WHAT IS REQUIRED
Your copy should match the records exactly, except that no pictures appear in it.

DATA SUPPLIED
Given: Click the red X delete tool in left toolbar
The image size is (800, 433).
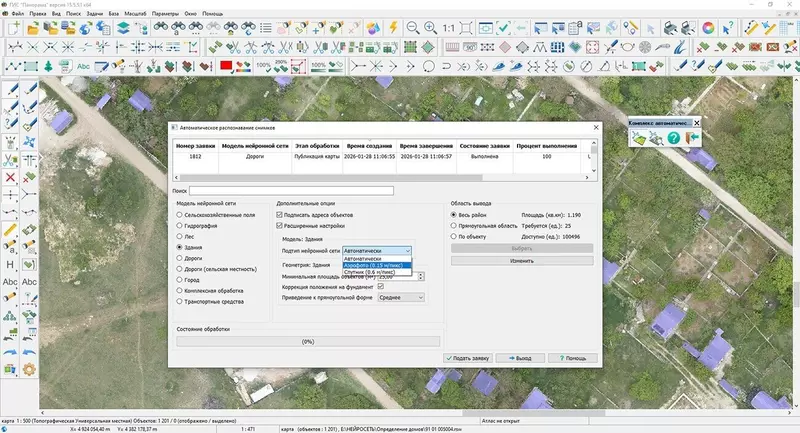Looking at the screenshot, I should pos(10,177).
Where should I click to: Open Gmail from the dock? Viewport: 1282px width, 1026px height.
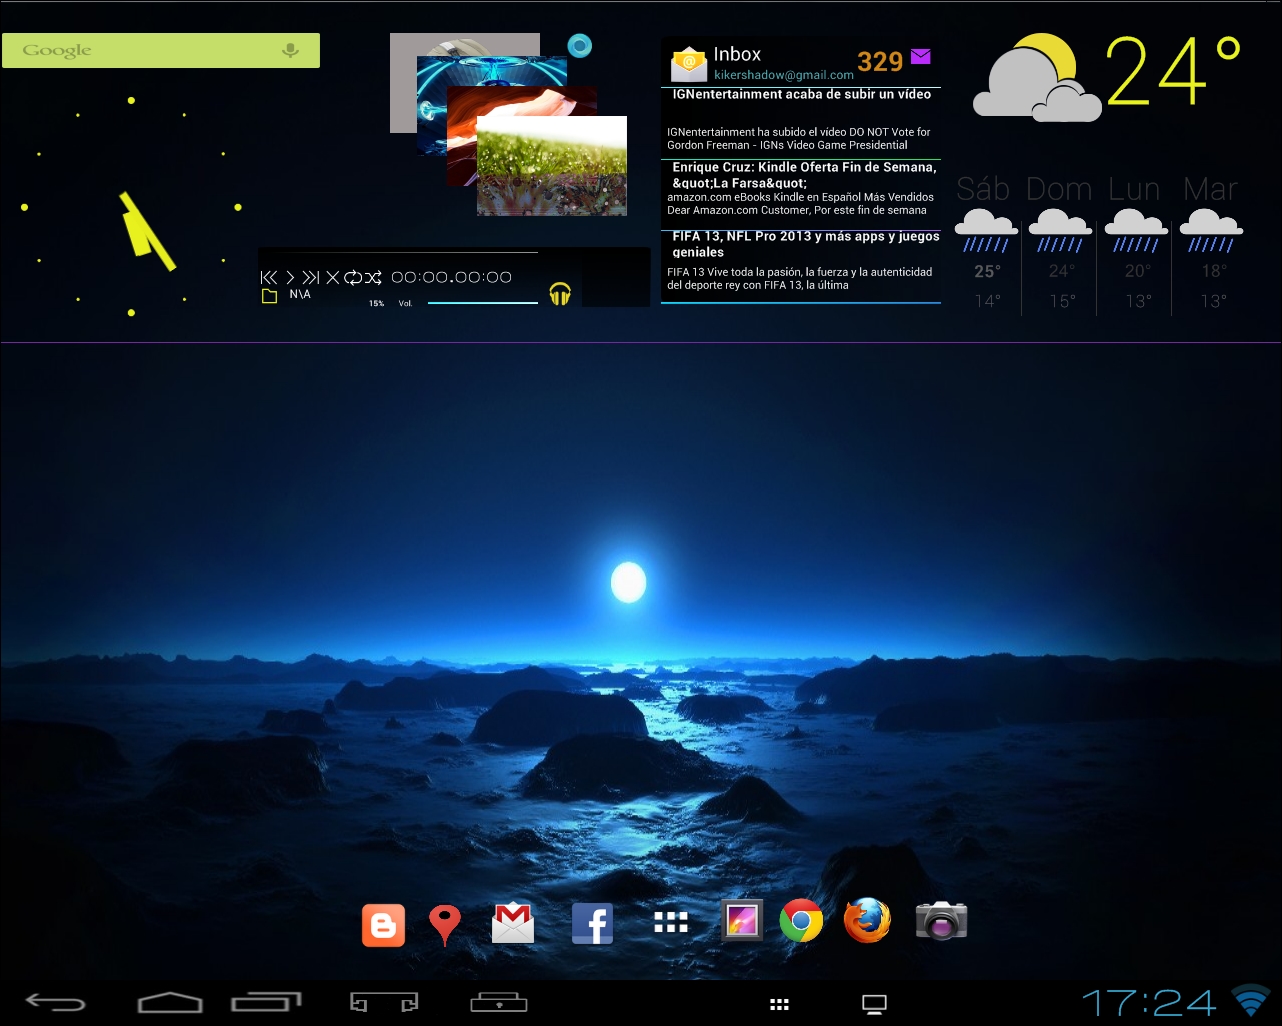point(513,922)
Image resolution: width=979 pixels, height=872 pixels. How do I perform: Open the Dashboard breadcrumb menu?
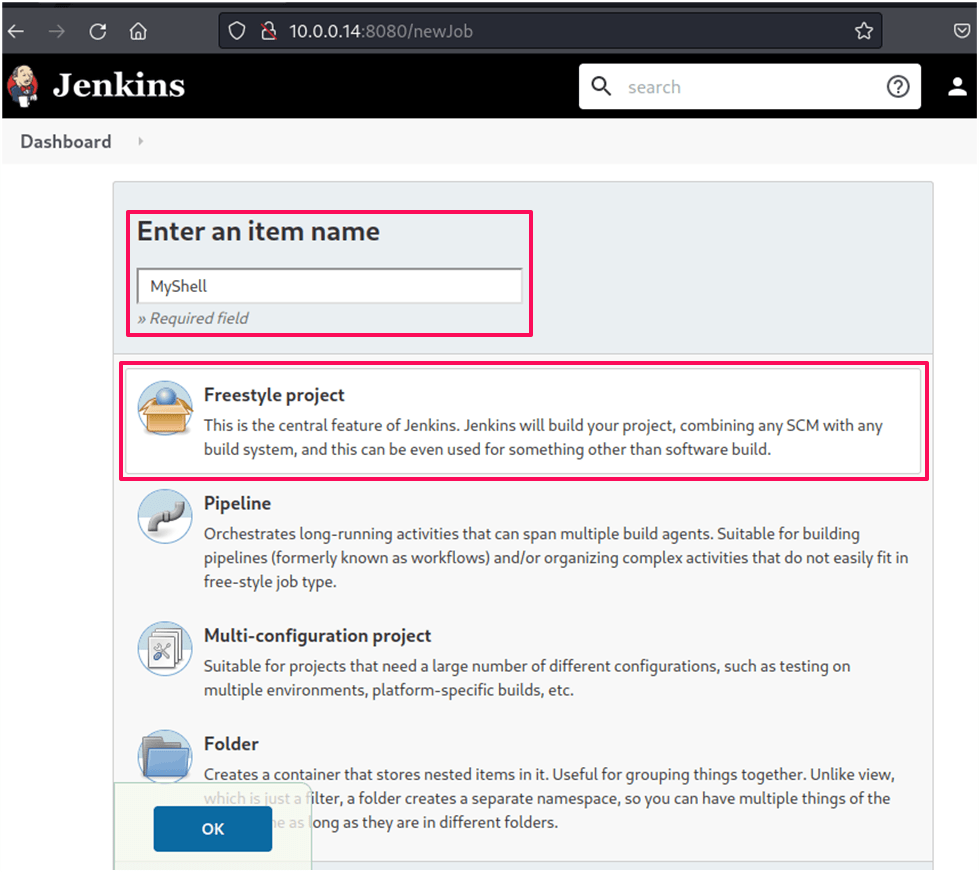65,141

ANSWER TO THIS TASK
Given: Click the red X delete tool in left toolbar
The image size is (800, 433).
Looking at the screenshot, I should pos(10,177).
Where should I click to: Open Gmail from the dock? Viewport: 1282px width, 1026px height.
point(513,922)
Image resolution: width=979 pixels, height=872 pixels. How do I perform: Open the Dashboard breadcrumb menu?
65,141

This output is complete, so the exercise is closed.